Tried to get it for oldest child, who really needs it, but she was turned down by the Rx provider, and we tried every special justification (and we had plenty).

Let me be clear: the Rx company doesn't reject our legal prescriptions; it just says it won't pay because it wants us to use something cheaper that it claims is just as good (their opinion, not our ENT's). The Rx company doesn't say we can't use Xyzal, only that it's too cost-conscious to pay for it.

Anyway, Vonne and I were paying a harsh copay of $50 per month's supply (30 tabs), and the new Rx provider's site made it sound like it was hugely hard to get re-approval for it.

So I went online and found CanAmerica, where I can buy 3 months supply for less than $110. We get them direct from a UK pharma company. Takes 2-3 weeks, with a marginal shipping cost.

Bottom line: sometimes the drug not being on the Formulary ain't the end of the road.

Sometimes it's the beginning of a discount.

The inescapable reality of needing a valid prescription still holds, however. Buying prescription drugs without a prescription is illegal, no matter the venue. Here, getting our prescriptions switched over was pretty easy. Just a phone call.

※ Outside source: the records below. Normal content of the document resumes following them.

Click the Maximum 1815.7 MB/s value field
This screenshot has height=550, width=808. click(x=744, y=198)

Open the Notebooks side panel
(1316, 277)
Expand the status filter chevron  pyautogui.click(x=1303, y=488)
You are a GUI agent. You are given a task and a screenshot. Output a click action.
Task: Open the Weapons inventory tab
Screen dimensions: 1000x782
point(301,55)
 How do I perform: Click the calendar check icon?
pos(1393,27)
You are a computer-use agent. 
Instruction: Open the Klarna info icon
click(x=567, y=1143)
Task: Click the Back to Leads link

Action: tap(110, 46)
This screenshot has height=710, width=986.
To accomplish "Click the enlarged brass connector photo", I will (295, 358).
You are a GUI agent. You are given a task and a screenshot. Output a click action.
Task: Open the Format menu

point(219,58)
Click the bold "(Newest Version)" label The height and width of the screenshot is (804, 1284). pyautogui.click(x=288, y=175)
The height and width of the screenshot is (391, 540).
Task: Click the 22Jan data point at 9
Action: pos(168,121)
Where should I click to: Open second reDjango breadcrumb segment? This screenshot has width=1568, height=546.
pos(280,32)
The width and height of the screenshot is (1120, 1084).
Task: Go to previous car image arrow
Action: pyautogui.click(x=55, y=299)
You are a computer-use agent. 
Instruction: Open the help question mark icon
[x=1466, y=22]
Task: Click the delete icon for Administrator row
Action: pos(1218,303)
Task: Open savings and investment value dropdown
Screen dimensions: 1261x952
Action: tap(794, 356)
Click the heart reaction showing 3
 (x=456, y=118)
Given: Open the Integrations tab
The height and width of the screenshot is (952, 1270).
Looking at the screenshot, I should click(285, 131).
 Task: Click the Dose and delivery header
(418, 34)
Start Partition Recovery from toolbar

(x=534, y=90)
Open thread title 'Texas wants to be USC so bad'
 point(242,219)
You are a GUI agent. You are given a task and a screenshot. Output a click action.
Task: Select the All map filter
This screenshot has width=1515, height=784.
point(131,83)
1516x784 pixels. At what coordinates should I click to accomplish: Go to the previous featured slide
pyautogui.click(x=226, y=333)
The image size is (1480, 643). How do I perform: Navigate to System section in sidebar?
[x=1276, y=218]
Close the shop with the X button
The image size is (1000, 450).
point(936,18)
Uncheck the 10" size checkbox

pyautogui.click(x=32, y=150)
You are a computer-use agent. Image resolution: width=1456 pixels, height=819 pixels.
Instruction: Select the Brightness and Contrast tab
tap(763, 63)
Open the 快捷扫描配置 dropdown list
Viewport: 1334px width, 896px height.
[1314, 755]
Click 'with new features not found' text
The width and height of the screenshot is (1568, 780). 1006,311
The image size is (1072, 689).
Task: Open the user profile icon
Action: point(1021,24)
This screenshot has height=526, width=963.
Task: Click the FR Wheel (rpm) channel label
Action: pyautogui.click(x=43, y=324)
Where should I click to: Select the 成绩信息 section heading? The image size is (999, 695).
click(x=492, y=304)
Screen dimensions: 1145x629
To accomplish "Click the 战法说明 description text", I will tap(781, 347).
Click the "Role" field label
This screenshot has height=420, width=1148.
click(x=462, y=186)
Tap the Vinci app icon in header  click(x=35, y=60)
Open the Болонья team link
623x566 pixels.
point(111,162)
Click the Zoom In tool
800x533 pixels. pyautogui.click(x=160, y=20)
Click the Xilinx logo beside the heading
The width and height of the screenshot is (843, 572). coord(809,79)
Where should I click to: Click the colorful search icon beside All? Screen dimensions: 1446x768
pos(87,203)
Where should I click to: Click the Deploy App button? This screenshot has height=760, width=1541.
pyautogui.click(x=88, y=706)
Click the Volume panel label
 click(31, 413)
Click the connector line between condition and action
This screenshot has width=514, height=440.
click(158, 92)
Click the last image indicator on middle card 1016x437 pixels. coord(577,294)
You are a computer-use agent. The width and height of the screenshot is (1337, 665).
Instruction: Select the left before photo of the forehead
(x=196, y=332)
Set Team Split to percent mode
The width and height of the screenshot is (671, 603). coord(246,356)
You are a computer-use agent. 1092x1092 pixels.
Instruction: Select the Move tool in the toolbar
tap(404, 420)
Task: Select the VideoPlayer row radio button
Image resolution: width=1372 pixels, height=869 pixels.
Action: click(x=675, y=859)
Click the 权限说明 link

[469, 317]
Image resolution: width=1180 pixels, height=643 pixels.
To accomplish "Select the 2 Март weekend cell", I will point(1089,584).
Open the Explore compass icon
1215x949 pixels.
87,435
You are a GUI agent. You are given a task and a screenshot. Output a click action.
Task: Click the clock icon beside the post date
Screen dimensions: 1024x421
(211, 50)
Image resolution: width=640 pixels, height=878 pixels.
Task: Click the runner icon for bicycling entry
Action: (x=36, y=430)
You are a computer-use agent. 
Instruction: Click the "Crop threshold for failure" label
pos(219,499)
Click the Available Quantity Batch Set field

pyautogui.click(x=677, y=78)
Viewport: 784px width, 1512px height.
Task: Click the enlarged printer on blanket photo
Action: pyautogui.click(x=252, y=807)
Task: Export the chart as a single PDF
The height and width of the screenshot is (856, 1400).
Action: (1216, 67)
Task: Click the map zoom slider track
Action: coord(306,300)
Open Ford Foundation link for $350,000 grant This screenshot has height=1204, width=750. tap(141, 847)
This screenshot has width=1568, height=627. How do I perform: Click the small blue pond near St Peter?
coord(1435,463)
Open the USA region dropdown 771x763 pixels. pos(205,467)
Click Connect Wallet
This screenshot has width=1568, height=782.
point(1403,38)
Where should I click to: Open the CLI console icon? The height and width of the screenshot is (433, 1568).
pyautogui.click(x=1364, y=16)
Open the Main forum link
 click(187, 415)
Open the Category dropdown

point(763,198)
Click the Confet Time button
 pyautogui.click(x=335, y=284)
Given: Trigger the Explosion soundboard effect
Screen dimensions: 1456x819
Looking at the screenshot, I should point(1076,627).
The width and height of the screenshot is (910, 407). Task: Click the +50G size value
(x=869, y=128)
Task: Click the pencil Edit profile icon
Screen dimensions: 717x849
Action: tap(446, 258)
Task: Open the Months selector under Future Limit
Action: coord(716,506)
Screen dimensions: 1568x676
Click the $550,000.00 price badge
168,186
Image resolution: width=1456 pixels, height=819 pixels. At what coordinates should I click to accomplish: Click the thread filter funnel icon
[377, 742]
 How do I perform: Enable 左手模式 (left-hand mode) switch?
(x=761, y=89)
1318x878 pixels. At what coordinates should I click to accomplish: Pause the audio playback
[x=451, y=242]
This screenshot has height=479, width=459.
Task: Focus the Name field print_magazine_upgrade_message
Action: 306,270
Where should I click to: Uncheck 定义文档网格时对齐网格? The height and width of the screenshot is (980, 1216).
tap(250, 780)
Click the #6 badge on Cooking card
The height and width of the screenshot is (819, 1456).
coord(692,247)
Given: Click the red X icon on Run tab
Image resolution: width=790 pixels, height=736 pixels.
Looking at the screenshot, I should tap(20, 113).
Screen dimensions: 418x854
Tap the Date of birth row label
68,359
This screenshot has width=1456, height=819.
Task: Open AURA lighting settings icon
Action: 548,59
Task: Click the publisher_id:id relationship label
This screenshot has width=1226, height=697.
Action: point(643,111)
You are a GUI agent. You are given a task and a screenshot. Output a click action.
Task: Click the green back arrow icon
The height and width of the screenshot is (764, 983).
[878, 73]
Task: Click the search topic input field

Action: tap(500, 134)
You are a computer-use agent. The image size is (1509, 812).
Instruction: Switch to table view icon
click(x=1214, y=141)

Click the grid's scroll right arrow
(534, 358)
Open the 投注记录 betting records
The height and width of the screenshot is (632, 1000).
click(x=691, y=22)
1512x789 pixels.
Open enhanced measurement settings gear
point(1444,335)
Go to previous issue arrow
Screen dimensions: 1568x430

As for the comment below on legality, see http://www.ehow.com/facts_4911225_legal-buy-prescription-drugs-canada.html

Key bit:

Under U.S. law, it is illegal to import drugs from Canada. The Food and Drug Administration (FDA), however, does not prosecute anyone who imports prescription drugs for personal use. Americans may import up to a three-month supply of medications without fear of prosecution. Though drug companies and lawmakers continue to argue over the practice, Americans are either purchasing medications through valid online Canadian pharmacies or driving over the border, prescriptions in hand.